- WORK TO COMPLETE:
After reading the data, copy it out in full and exactly.

(Stored records)
------------------------
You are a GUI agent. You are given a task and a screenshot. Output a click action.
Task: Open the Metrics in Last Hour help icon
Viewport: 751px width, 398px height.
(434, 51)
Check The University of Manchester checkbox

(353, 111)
------------------------
- EXPECTED OUTPUT:
You are a GUI agent. You are given a task and a screenshot. Output a click action.
Task: Open the Metrics in Last Hour help icon
Viewport: 751px width, 398px height.
(434, 51)
Check The University of Manchester checkbox

(353, 111)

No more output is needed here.